How to run bazel tests on gpu

Using the instructions from @BradLarson I can build mojo and run the cpu tests but I am not familiar with bazel at all so I’m not sure what the recommended way to run the gpu tests is? If I try

./bazelw test //max/kernels/test/gpu/layout:all

the tests are skipped

INFO: Invocation ID: 58eb8d4f-9e2e-4324-bea5-71743bfb836d
INFO: Analyzed 46 targets (7 packages loaded, 23 targets configured).
INFO: Found 14 targets and 32 test targets…
INFO: Elapsed time: 0.764s, Critical Path: 0.03s
INFO: 1 process: 1 internal.
INFO: Build completed successfully, 1 total action

Executed 0 out of 32 tests: 32 were skipped.

If this is documented somewhere then please point me to it and I’ll close the topic.

There are some instructions for Bazel in the Modular GitHub repository:

I’m currently experimenting a bit and trying to build the modular repo using Bazel.
Which GPU do you have? I’m using an NVIDIA RTX 3090 and a GTX 1050, and I noticed that a few things are important for GPU detection.

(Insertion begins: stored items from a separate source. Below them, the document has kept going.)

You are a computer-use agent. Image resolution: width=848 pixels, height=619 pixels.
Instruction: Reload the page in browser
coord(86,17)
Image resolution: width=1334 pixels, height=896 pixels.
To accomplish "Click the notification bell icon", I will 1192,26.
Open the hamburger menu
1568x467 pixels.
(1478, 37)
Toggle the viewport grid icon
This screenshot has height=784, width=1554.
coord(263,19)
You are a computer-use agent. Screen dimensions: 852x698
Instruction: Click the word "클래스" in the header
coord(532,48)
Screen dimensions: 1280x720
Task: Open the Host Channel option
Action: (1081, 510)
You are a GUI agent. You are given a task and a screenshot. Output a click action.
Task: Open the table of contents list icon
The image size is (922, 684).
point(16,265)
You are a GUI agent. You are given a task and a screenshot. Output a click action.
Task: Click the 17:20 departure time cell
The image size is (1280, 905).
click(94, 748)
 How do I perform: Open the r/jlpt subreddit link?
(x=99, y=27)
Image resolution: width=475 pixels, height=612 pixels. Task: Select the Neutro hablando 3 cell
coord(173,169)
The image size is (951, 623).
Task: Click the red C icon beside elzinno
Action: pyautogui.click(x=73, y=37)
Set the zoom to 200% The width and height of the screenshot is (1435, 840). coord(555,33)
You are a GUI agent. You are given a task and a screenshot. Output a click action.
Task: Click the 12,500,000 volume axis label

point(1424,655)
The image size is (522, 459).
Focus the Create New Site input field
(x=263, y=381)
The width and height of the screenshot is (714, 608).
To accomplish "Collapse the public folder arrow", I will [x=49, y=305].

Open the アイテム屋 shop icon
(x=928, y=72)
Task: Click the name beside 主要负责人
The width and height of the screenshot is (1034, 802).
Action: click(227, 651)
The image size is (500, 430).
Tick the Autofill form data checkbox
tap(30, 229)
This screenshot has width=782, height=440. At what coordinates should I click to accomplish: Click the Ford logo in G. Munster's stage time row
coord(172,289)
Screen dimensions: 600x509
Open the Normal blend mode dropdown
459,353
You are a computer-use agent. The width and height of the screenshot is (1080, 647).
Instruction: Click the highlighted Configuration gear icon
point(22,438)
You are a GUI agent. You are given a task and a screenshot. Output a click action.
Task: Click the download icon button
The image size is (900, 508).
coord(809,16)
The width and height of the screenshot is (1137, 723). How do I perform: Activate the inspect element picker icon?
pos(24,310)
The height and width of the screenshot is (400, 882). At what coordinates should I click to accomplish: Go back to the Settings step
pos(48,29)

For example, you need at least the NVIDIA driver version 550 installed:

sudo apt install nvidia-driver-550

Additionally, Bazel must be able to execute the nvidia-smi command. In my case, this wasn’t always working out of the box. However, once I passed the correct path --repo_env=PATH=$PATH to Bazel, it started working.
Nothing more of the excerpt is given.